The parent company of British Airways and Spanish flag-carrier Iberia has today reported a profit of €960 million ($1 billion USD) for the second quarter of the year – up €60 million on 2018. International Consolidated Airlines Group (IAG), is one of Europe’s largest airline groups and also owns Aer Lingus, as well as low-cost brands Vueling and LEVEL.
The peformance of the London and Madrid dual-registered airline group couldn’t be any more different than some of its biggest European rivals. Only yesterday, the Lufthansa Group reported a second-quarter loss of €116 million, while budget behemoth Ryanair recently announced a drop a 21% fall in profits to €243 million.
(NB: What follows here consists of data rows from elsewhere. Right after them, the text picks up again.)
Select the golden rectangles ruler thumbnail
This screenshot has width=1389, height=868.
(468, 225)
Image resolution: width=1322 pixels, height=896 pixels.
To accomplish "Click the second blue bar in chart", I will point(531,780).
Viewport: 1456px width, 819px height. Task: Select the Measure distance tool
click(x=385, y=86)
The Air France-KLM group has fared slightly better during the same period with a €54 million improvement in profits to €400 million, although that growth came largely from strikes that hit Air France last year.
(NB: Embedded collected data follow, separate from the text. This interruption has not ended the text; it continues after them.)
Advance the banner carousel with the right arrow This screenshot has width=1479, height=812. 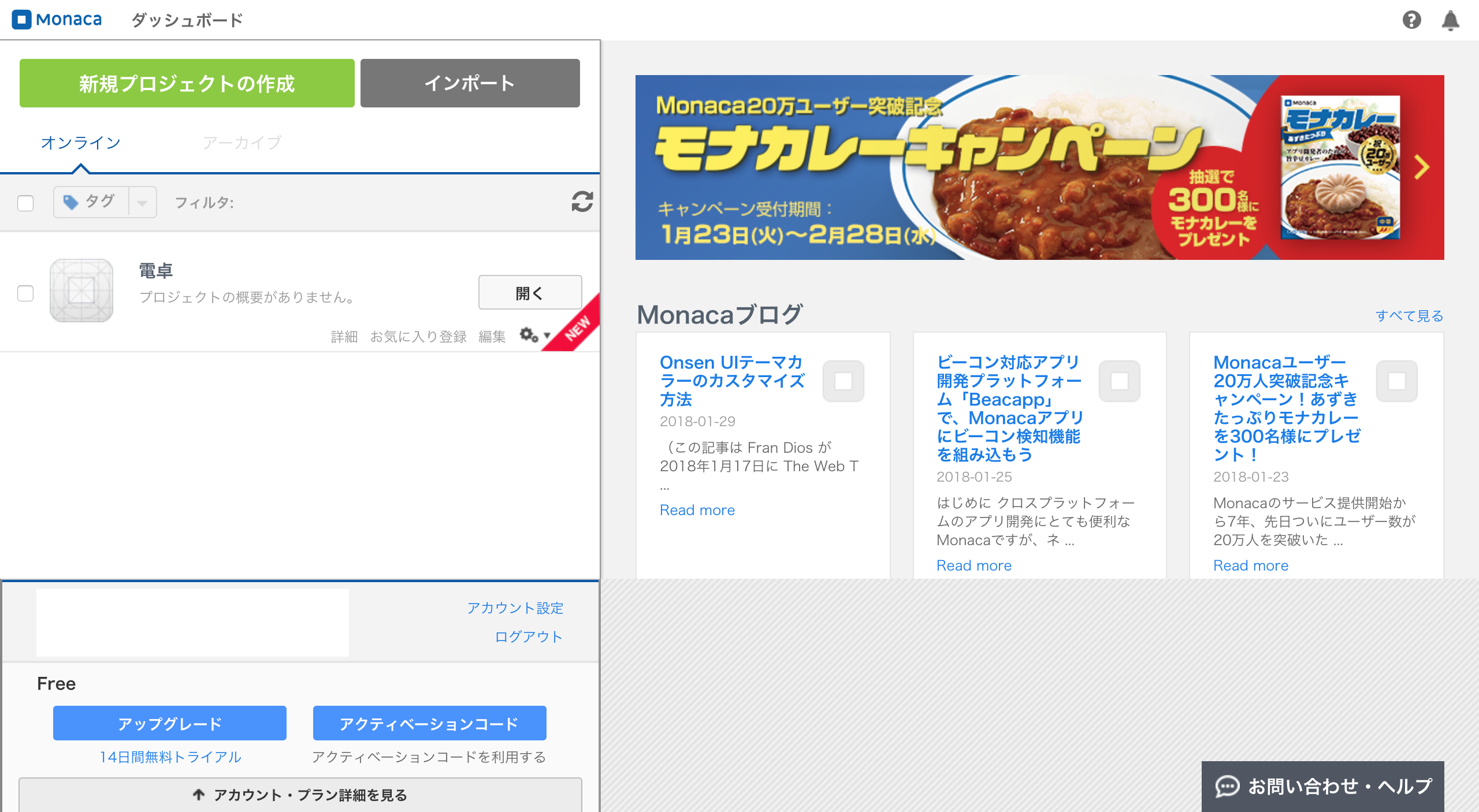[x=1421, y=168]
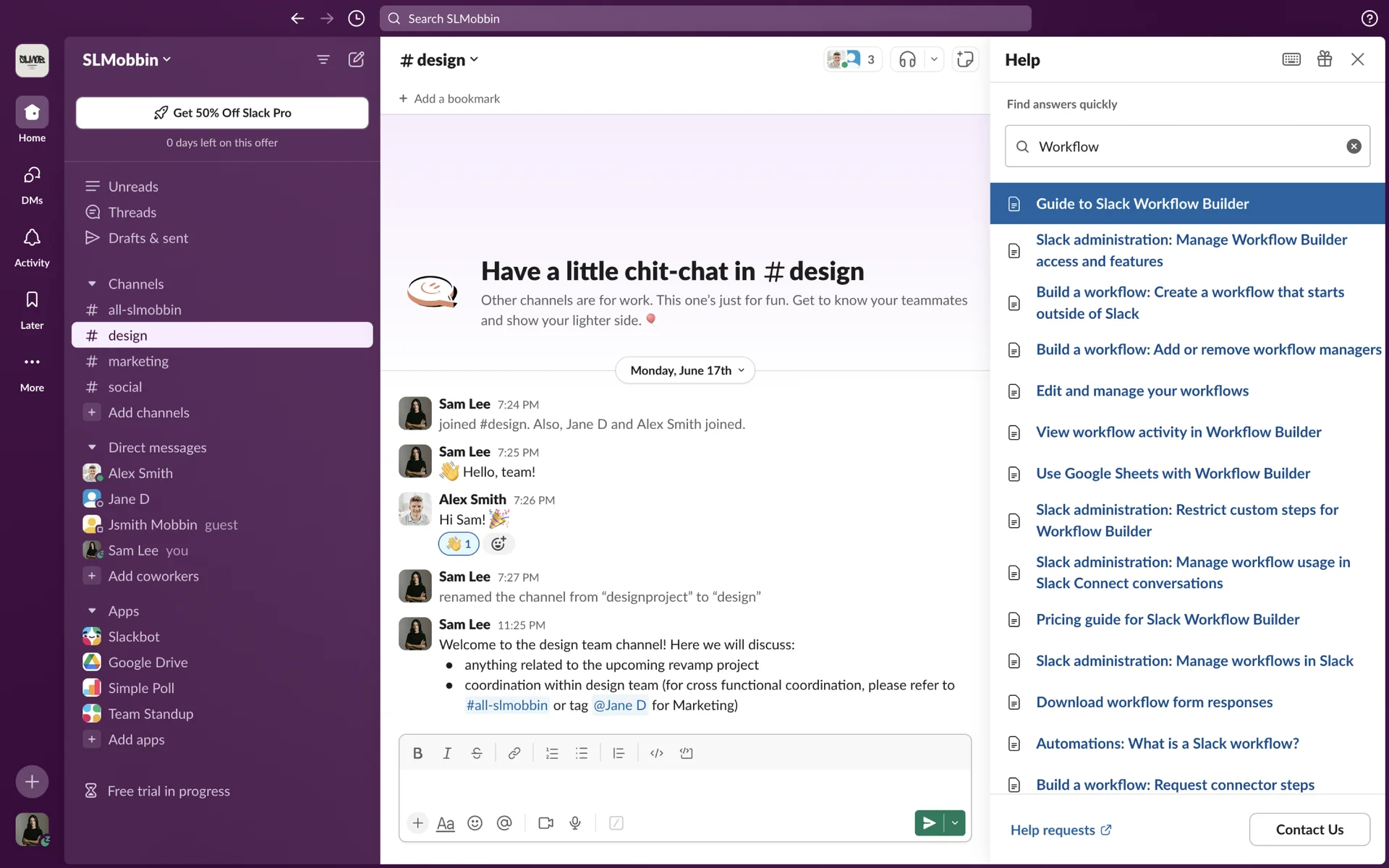Add an emoji reaction to Alex's message

(x=498, y=544)
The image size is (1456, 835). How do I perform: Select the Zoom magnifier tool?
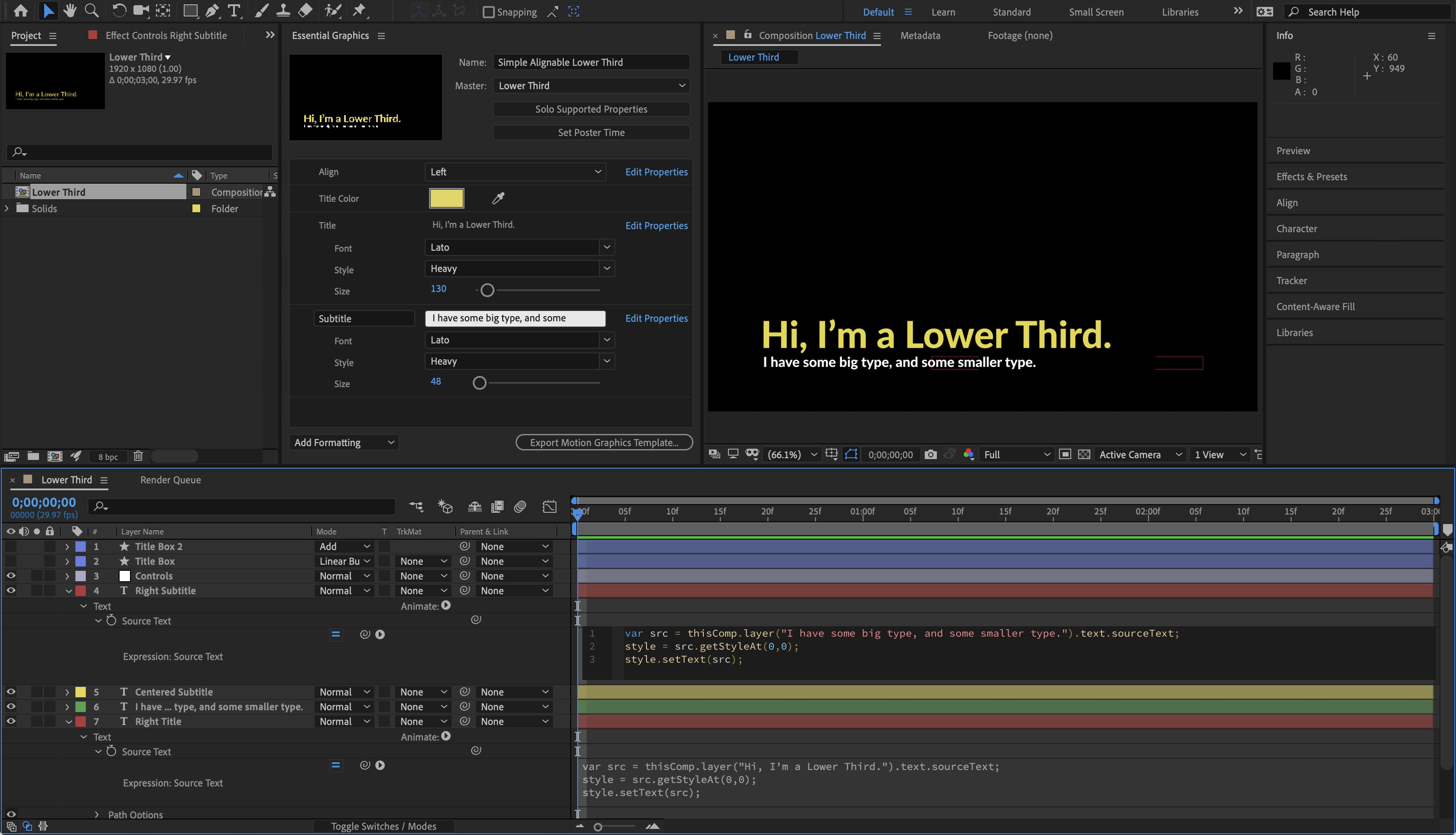click(91, 10)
“Despite fuel cost headwinds, we delivered a good performance. At constant currency, fuel unit costs were up 6.3 per cent while passenger unit revenue increased 1.1 per cent, benefitting from the timing of Easter,” explained IAG’s chief executive, Willie Walsh in a report released to the London Stock Exchange.
“This highlights, once again, that our unique structure and diverse brand portfolio underpins our financial resilience and ability to deliver robust results,” he continued.
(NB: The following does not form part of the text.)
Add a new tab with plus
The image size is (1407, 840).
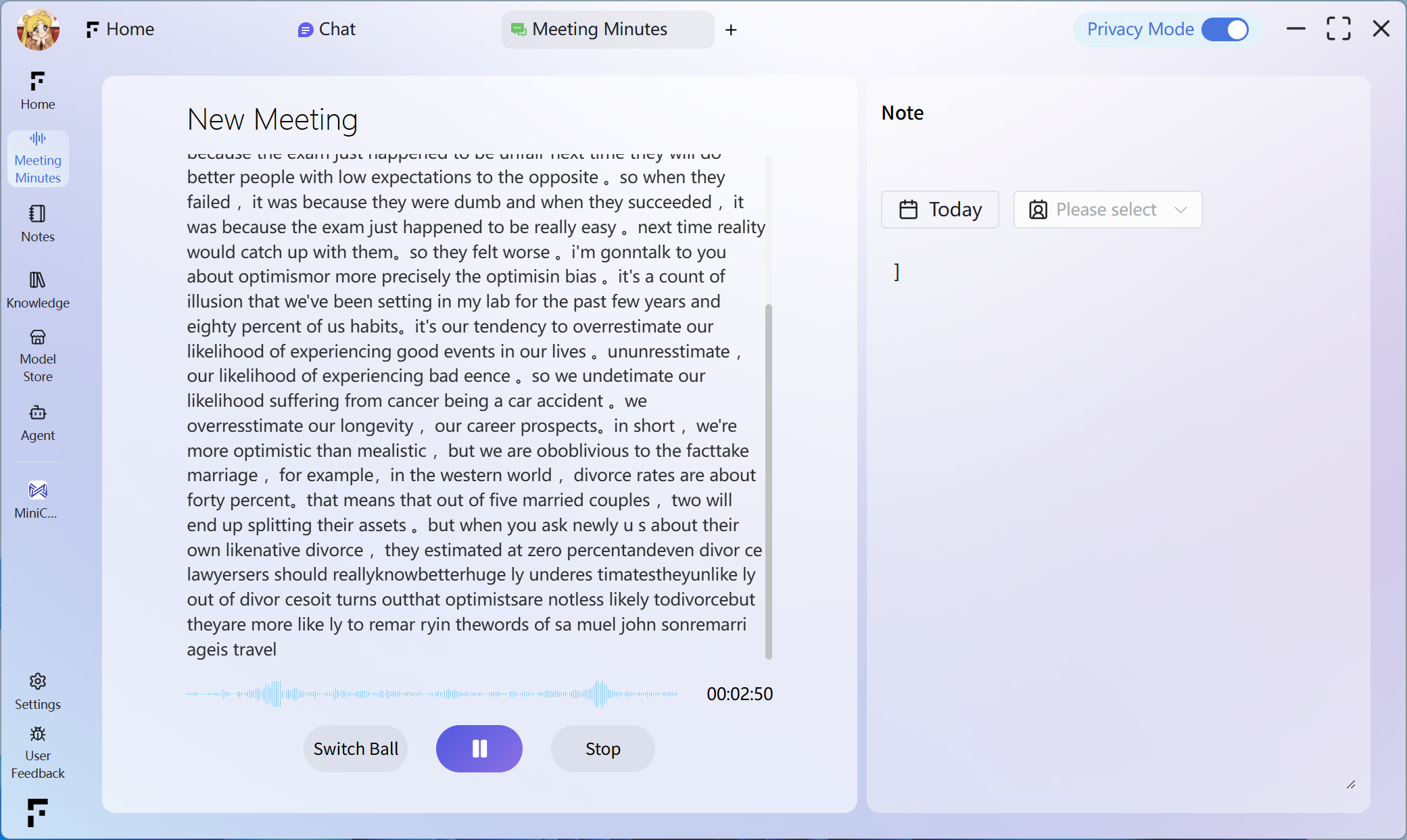click(731, 30)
Despite IAG’s strong 2nd quarter performance, the group is maintaining a more pessimistic outlook, forecasting full-year profits to be flat compared to 2018. The airline group says rising fuel costs, as well as currency conversions – especially the weak Pound for British Airways – will impact its finances for the rest of the year.
The top performers for the group were as follows:
- British Airways – €873 million
- Iberia – €109 million
- Aer Lingus – €78 million
- Vueling – €5 million
The LEVEL brand is still incorporated into Iberia.